Senin amca oğlunun şirketi bu işi nasıl yapıyor bilemiyorum ama eskiden şirketler bu işlemle varlıklarını elden çıkarıp defterlerine satış kazancı yazıyor, sonra da sattıkları varlığı kiralayarak bir de kira gideri yazıyorlardı. Anlayacağın epey avantajlı bir işlemdi. Neyse, eski çamlar bardak oldu deyip biz şu anda ne yapacağımıza bakalım.
Şimdi Cafer, senin amca oğlunun şirketinin yaptığı işlem Kiralamalar Standardı TFRS 16 kapsamında şirketin finansal tablolarında muhasebeleşecek. Amca oğlunun şirketi “satıcı-kiracı” (the seller-lessee), binayı alıp amca oğluna kiraya veren de “alıcı-kiraya veren” (the buyer-lessor) olarak tanımlanacak. İşlemin nasıl muhasebeleşeceği ise varlığın devrinin bir satış işlemi olarak değerlendirilip değerlendirilmemesine bağlı olarak değişecektir.

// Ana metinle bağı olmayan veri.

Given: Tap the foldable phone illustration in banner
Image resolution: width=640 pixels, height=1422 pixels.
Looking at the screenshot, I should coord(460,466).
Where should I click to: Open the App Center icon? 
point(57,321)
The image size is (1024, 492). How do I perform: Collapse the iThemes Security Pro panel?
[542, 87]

Bu iş satış değildir, Cafer
Cafer: “Abla, binayı sattılar, parayı ceplerine koydular diyorum. Sattı mı, satmadı mı diye neden sorayım ki?”
Sen de haklısın Cafer ama UFRS/TFRS’lerde bu işlemin satış işlemi olarak kabul edilmesi için UFRS/TFRS 15 Hasılar standardı paragraf 31-34 ve 38’de yer alan kriterlere uyması, özetle varlığın kontrolünün karşı tarafa geçmiş olması gerekir.

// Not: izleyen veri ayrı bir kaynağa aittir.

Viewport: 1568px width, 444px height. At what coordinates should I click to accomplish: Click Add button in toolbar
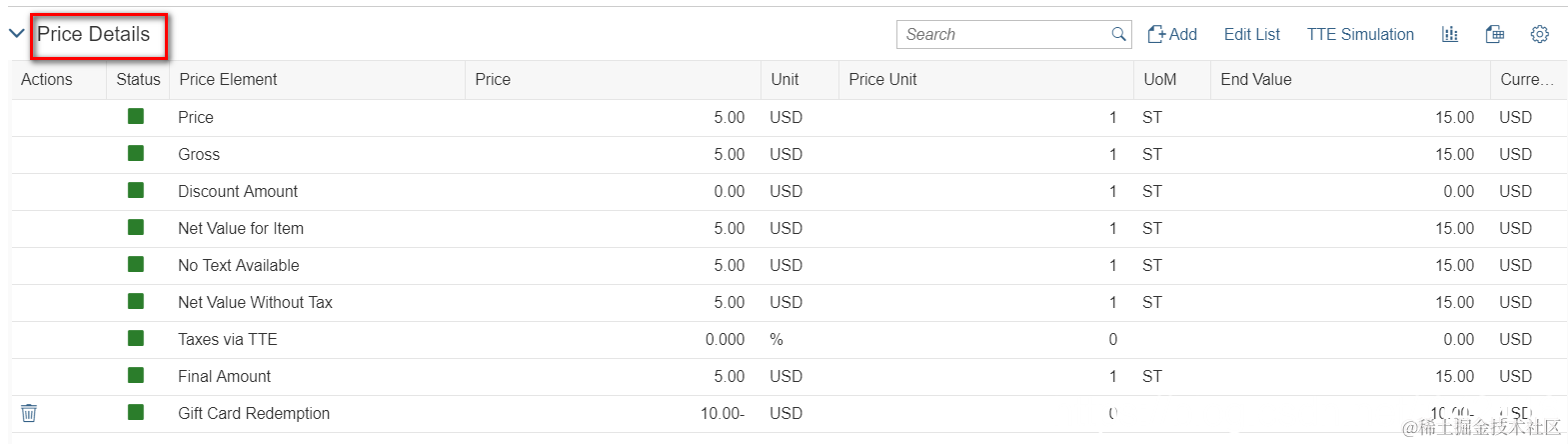[1172, 34]
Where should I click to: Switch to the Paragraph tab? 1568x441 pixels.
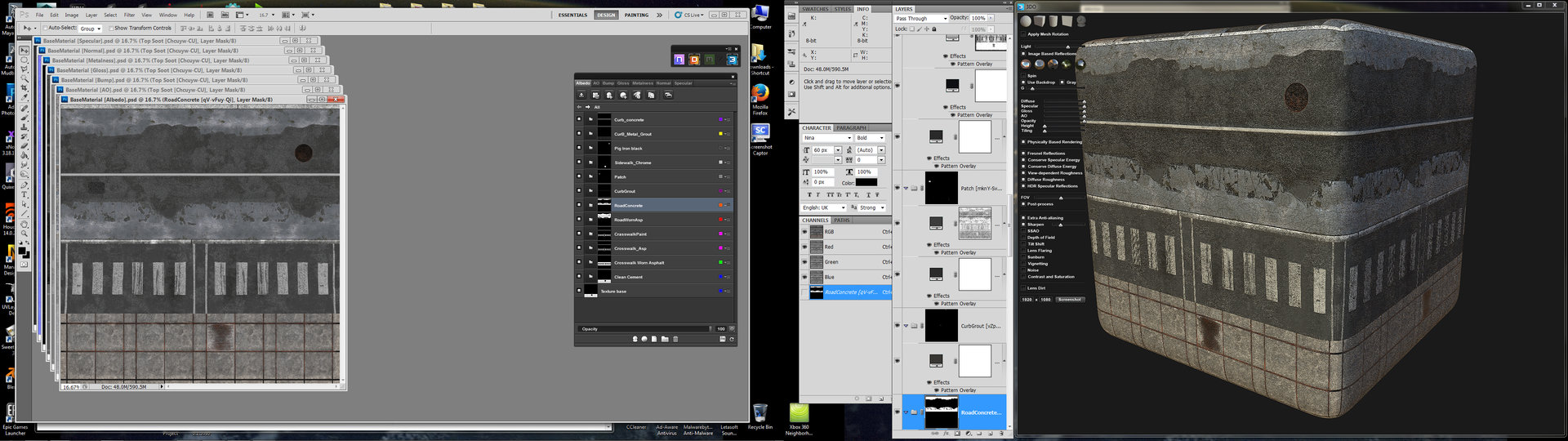coord(851,128)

Cafer: “UFRS’de işlem satış kabul edilmezse ne olacak ki, atı alan Üsküdar’ı geçmiş. Para çoktan amca oğlunun şirketin hesaplarına geçmiş.”
Evet doğru, parayı aldılar. Şirket, UFRS finansal tablolarda aldığı parayı “finansal yükümlülük” olarak kaydedecek, sattığını düşündüğü binayı da sabit kıymetlerinde tutmaya devam edecek.
Cafer: “Orta da satış falan yok diyorsun yani… Aklıma pek yatmadı ama öyle olsun. Peki işleme satış dersek ne olacak?
Satış olsun
Seni mi kıracağız Cafer, dediğin gibi olsun, işlem UFRS 15 kriterlerini değerlendirdiğimizde satış işlemi olarak değerlendirilsin. Bu durumda sözleşme “satış ve geri kiralama işlemi” olarak muhasebeleştirilecektir.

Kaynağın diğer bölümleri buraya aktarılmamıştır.